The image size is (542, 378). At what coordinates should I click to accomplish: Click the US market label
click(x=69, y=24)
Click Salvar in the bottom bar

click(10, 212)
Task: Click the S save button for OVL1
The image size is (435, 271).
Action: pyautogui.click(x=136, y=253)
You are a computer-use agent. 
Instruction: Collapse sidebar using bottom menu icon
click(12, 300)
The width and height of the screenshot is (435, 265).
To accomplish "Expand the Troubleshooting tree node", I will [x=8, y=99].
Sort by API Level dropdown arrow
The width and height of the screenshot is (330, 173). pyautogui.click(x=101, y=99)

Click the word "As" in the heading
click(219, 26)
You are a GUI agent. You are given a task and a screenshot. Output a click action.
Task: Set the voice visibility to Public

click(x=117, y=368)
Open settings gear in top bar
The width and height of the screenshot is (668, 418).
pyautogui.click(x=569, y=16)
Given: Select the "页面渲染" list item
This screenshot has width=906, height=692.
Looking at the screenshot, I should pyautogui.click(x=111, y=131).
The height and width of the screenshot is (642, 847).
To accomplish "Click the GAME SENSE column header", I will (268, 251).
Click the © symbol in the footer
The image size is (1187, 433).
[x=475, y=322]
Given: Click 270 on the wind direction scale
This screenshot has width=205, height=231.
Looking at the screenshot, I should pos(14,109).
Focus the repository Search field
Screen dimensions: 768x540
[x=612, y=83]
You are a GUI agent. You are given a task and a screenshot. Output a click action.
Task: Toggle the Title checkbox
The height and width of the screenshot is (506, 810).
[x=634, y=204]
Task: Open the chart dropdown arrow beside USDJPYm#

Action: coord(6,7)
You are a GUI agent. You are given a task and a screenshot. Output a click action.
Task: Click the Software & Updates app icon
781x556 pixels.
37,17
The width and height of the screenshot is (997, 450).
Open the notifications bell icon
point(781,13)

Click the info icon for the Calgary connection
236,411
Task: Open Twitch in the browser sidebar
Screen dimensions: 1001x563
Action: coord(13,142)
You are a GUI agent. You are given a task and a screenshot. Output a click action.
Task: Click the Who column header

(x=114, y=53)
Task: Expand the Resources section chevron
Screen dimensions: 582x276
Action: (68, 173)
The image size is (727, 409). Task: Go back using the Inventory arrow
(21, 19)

→ **WORK ORDER**:
The expected output is each line of the records above that includes the word "Expand".

→ **ANSWER AREA**:
To accomplish "Expand the Troubleshooting tree node", I will [x=8, y=99].
Task: Expand the Resources section chevron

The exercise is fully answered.